## ACTIVITY:
If a line in the records contains the string "agent", show that line.

## Collection entries:
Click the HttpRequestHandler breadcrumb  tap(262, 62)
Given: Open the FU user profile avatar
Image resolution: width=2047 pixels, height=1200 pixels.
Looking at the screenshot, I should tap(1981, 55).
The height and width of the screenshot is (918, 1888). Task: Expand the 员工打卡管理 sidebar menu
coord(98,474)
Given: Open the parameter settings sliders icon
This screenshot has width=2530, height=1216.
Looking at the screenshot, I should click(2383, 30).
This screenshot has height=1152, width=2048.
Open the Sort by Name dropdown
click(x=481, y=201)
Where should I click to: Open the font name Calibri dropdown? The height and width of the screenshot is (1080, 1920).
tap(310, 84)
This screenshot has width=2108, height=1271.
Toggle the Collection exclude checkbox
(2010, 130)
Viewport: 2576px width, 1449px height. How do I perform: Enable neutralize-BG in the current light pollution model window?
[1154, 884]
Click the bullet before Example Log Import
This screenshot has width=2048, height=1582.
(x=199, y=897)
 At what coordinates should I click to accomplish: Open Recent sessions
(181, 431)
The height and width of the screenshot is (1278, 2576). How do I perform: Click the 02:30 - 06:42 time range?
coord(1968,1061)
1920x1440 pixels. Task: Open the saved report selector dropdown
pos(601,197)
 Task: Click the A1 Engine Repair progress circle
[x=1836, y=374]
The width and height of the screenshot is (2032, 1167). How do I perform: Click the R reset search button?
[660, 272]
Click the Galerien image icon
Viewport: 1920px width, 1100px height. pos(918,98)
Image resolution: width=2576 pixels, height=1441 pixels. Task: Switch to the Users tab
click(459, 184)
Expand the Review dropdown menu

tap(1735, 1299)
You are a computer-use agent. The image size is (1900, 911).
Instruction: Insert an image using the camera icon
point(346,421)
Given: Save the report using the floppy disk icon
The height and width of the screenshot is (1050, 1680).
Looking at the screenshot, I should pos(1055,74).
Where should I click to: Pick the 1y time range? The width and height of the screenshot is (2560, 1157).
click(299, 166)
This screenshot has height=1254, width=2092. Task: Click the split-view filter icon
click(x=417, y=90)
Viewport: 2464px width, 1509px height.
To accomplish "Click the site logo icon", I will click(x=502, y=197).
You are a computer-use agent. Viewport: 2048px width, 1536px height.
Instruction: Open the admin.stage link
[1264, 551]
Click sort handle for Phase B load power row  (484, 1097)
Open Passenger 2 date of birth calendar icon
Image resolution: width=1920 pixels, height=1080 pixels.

## PROBLEM SOLUTION:
You are a computer-use agent. The image size is (1900, 911).
You are a computer-use agent. Viewport: 2048px width, 1536px height.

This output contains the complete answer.